One current example is live Christmas trees. Supplies are expected to disappear even quicker than last year’s record rates, insiders warn.

For far longer, auto makers have been yearning for a bigger supply of computer chips to get production lines back to speed. 

In healthcare, if you had timely supplies of PPE, you were golden. Likewise, if you were pitching a healthy pipeline of frontline workers, you’re beyond golden.

Then there’s a group that’s been working on improving a vital long-term care supply chain element since well before the pandemic. To say it’s been doing well would be an understatement.

Vision 2025 has had a busy 2021 and is looking forward to an even more productive 2022. The campaign to bolster the development of long-term care, senior living and home care leaders has risen in strength during the public health emergency.

The high-minded initiative is progressing beyond theory at every check-in. This initiative aims to deliver 15,000 to 20,000 qualified, college-trained senior care leaders in the next few years, and keep the supply flowing.

“There’s probably somewhere between 65,000 and 75,000 leadership slots that need to be filled today, and you can just geometrically increase that as the boomers age,” explained Steve Chies during a Vision 2025 update with McKnight’s last week.

Chies is a veteran long-term care operator and the program director for long-term care at St. Joseph’s College of Maine. He was joined by fellow Vision 2025 co-chairman Sean Kelly, president and CEO of the Kendal Corporation, and Mike Schanke, Vision 2025 CHAASE liaison and president of Oakridge Gardens. Vision 2025 Founding Director Douglas Olson, Ph.D., also took part.

“We’re not talking about trying to train 200 nursing home administrators. We’re talking 15,000 to 20,000 individuals in the next few years to work in assisted living, work in skilled nursing, to work in home care, to work in daycare, to work in hospice,” Chies continued. “All those categories, we see the vision going forward, to give people a full array of options and opportunities to provide care.”
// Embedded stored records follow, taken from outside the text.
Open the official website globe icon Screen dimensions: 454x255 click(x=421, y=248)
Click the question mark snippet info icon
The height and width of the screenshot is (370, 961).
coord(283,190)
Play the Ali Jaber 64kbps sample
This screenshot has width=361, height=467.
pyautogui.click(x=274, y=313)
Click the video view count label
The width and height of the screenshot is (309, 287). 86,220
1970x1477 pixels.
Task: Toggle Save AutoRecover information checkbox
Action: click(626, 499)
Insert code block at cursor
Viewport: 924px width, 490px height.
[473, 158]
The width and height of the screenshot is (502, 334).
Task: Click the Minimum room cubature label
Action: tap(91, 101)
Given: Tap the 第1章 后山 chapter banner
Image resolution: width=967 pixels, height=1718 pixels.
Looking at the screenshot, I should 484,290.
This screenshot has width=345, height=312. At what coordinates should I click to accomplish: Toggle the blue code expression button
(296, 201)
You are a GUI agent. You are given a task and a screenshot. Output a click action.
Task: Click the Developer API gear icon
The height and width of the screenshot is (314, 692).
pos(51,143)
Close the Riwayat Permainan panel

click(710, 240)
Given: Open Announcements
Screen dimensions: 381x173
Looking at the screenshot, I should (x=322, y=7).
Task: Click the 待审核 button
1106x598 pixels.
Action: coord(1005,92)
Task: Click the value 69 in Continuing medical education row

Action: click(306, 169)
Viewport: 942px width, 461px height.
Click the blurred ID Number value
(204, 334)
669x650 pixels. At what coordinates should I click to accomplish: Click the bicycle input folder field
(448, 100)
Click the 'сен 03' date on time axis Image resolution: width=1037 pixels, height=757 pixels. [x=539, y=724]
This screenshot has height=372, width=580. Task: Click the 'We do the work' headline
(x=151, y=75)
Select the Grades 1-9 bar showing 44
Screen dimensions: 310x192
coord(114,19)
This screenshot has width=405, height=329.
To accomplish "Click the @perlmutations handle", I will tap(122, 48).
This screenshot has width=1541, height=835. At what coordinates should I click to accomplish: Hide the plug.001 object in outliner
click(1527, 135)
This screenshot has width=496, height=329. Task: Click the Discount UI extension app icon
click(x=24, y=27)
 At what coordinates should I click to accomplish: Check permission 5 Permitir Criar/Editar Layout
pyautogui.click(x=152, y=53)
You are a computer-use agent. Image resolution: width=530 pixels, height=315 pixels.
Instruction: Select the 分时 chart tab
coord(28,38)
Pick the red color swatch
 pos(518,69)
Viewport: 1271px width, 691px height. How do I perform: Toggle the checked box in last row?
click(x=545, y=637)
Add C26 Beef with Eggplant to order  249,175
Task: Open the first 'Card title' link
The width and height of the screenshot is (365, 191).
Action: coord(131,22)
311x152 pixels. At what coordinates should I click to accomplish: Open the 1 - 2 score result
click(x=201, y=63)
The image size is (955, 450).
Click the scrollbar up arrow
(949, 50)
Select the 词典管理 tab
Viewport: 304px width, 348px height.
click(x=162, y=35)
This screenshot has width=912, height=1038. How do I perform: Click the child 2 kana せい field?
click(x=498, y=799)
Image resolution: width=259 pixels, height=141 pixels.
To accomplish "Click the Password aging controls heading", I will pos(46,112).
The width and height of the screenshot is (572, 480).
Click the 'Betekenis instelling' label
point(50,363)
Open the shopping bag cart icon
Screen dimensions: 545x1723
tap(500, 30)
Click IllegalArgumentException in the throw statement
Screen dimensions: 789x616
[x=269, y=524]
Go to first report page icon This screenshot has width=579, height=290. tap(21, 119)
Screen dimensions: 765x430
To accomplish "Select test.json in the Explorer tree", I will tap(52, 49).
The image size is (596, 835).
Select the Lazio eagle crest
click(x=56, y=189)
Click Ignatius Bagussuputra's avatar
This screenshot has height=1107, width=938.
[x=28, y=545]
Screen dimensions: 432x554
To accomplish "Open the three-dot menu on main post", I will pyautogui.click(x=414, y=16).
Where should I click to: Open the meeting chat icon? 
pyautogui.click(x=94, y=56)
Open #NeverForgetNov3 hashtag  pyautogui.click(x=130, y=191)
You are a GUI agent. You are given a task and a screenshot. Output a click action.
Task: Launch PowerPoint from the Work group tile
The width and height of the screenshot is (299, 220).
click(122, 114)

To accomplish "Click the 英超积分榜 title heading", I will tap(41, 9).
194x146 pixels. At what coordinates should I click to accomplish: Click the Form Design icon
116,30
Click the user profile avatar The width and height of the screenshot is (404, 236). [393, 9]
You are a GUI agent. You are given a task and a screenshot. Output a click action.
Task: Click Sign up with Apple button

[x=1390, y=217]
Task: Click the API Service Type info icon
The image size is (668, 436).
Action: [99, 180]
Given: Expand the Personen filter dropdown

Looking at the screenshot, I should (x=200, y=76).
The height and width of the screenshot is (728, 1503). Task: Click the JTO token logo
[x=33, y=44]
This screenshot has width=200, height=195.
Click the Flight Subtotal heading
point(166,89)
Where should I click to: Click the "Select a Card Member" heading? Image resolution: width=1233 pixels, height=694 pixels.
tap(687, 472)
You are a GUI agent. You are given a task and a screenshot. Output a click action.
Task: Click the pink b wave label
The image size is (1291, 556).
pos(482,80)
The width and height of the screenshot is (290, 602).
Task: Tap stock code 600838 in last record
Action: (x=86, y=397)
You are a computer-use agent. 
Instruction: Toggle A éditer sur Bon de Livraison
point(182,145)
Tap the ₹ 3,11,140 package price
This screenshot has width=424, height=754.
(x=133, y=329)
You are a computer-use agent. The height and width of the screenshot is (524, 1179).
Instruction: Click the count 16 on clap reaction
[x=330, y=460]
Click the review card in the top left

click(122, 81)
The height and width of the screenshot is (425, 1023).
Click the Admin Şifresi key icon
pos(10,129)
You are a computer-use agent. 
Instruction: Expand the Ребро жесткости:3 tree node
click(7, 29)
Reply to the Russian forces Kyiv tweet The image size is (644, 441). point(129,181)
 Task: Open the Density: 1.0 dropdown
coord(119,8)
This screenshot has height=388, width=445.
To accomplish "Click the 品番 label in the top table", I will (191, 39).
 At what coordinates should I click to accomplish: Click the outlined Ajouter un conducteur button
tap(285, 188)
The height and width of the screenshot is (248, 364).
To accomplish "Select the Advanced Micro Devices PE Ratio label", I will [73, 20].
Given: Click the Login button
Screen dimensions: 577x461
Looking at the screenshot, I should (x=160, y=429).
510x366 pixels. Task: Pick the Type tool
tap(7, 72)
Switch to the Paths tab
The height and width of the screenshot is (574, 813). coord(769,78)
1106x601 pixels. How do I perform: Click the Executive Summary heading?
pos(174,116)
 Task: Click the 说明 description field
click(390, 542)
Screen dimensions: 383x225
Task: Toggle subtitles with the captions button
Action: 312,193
This is a party with an increasingly hot invite.

Over the summer, Vision 2025 organizers interested an increasing number of college and university leaders — beyond 40 at last count. 

“We weren’t just making academic institutions aware of what we were doing and hearing them say, ‘Let us know how that’s going and get back to us,’ Kelly recalled. “We saw these colleges and universities reaching out saying, ‘How do we build our program here, today? And then how do we make the connections with the local organizations — senior care, long-term care … today?’ I think we were all a little surprised at the urgency that was being expressed by the colleges and universities.”

Through the fall, Vision 2025’s gurus kept busy boosting ties with the major long-term care constituent associations — those already on the steering committee and their various state chapter leaders. They also added a new one, the National Association for Home Care & Hospice.

In addition, the drive for more paid field-experience positions grew, leaders said. Work groups also have been fruitful focusing on creating pathways for students and college administrators who would join the movement. 

In June 2022, each of the units will showcase what they’ve accomplished at the next Vision 2025 symposium in Chicago, an invitation-only affair.

Before then, however, a directory of colleges and universities offering long-term care leadership programs will come out online. That could be as early as February.

“I think the directory is going to be a game-changer in itself,” Kelly said.

He added that he’s become excited that the Vision 2025 campaign has raised awareness of the field, and the level of dynamism among its leaders. A key message: The job can be exhausting, but it also can produce a powerful attraction. 

In the end, Vision 2025 should create even greater person-centered care, Kelly says.

That’s a commodity that would be a hot seller, no matter what market conditions exist.

James M. Berklan is McKnight’s Long-Term Care News Executive Editor.